Russell Harty: Não tinha que ser um enorme estímulo super brilhante, quer dizer, foi uma pequena… só é importante para ti.
David Bowie: Bem, sim.
Russell Harty: Acabaste de filmar a película O Homem que Veio do Espaço (The Man who Came to Earth).
David Bowie: Fell to Earth.
Russell Harty: Fell to Earth, peço desculpa. Não se trata de um filme fácil de explicar a quem o não tenha visto e ainda não está concluído, pois não?
David Bowie: A parte visual está concluída, mas falta o som. Tenho que gravar o som, já escrevemos grande parte… Digo-te… O que te posso dizer é que se trata, sobretudo, de uma história de amor. É muito, muito triste. Muito romântico. Deu-me um nó na garganta quando o vi e tem sido espetacular trabalhar nele. Sim.
Russell Harty: Foi-te fácil assimilares a disciplina das filmagens que é, como bem sabemos, dura?
David Bowie: Oh! Muito fácil. Sou uma pessoa muito disciplinada, sabes. Para mim, foi muito estimulante trabalhar com outras pessoas igualmente disciplinadas.
Russell Harty: Estás a ser mesmo exato e honesto quando afirmas que és disciplinado?
David Bowie: Com certeza.
Russell Harty: Impões-te uma disciplina quando escreves, não acordas só quando… Muita gente na tua posição tem uma espécie de…
David Bowie: Não significa que tenha que tomar o pequeno-almoço às oito da manhã e sair de casa às oito e um quarto. A disciplina é… se pensares em algo, decides se vale a pena avançar e, caso valha a pena, levas as coisas a direito até à sua conclusão lógica e dás o teu melhor. Essa é que é a disciplina. Certo? Mesmo se houver algumas áreas que não te agradem, tens que levar as coisas até ao fim, trabalhá-las e é isso que faço.

• **MATERIAL FORNECIDO**:
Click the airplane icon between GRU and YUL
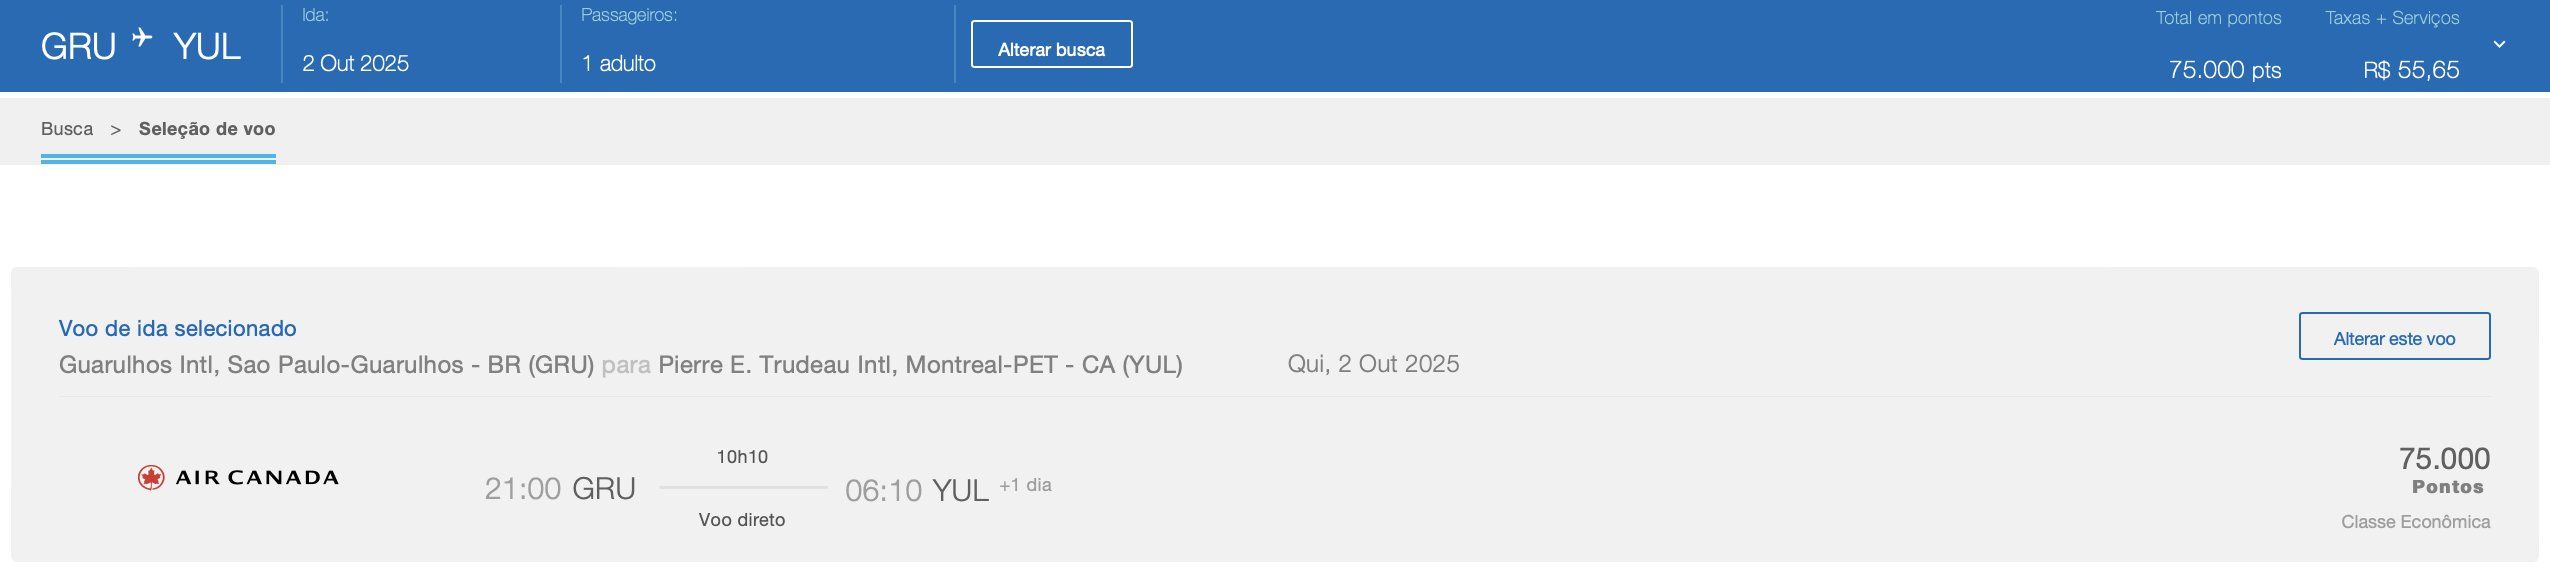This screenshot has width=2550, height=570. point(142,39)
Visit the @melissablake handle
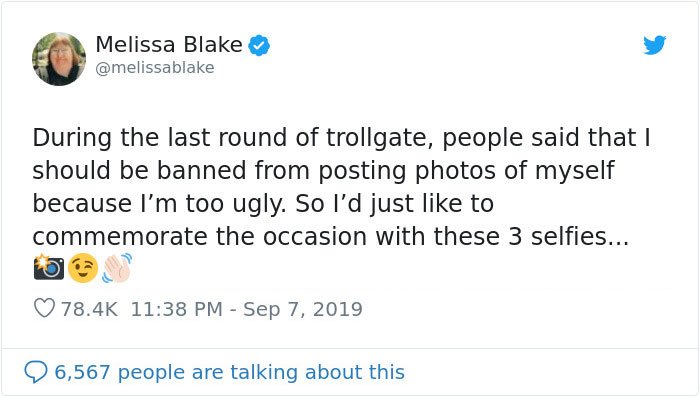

• **TAREFA PROPOSTA 1**: Reproduza sem nenhuma mudança o trecho da entrevista com David Bowie que começa nas palavras "David Bowie: Fell" e termina depois de "Bowie: Com certeza.".
• **TAREFA PROPOSTA 2**: Traduza para o inglês esta frase da entrevista com David Bowie: "O que te posso dizer é que se trata, sobretudo, de uma história de amor."
O material não é necessário.

• **RESPOSTA ESPERADA 1**:
David Bowie: Fell to Earth.
Russell Harty: Fell to Earth, peço desculpa. Não se trata de um filme fácil de explicar a quem o não tenha visto e ainda não está concluído, pois não?
David Bowie: A parte visual está concluída, mas falta o som. Tenho que gravar o som, já escrevemos grande parte… Digo-te… O que te posso dizer é que se trata, sobretudo, de uma história de amor. É muito, muito triste. Muito romântico. Deu-me um nó na garganta quando o vi e tem sido espetacular trabalhar nele. Sim.
Russell Harty: Foi-te fácil assimilares a disciplina das filmagens que é, como bem sabemos, dura?
David Bowie: Oh! Muito fácil. Sou uma pessoa muito disciplinada, sabes. Para mim, foi muito estimulante trabalhar com outras pessoas igualmente disciplinadas.
Russell Harty: Estás a ser mesmo exato e honesto quando afirmas que és disciplinado?
David Bowie: Com certeza.

• **RESPOSTA ESPERADA 2**: What I can tell you is that it is, above all, a love story.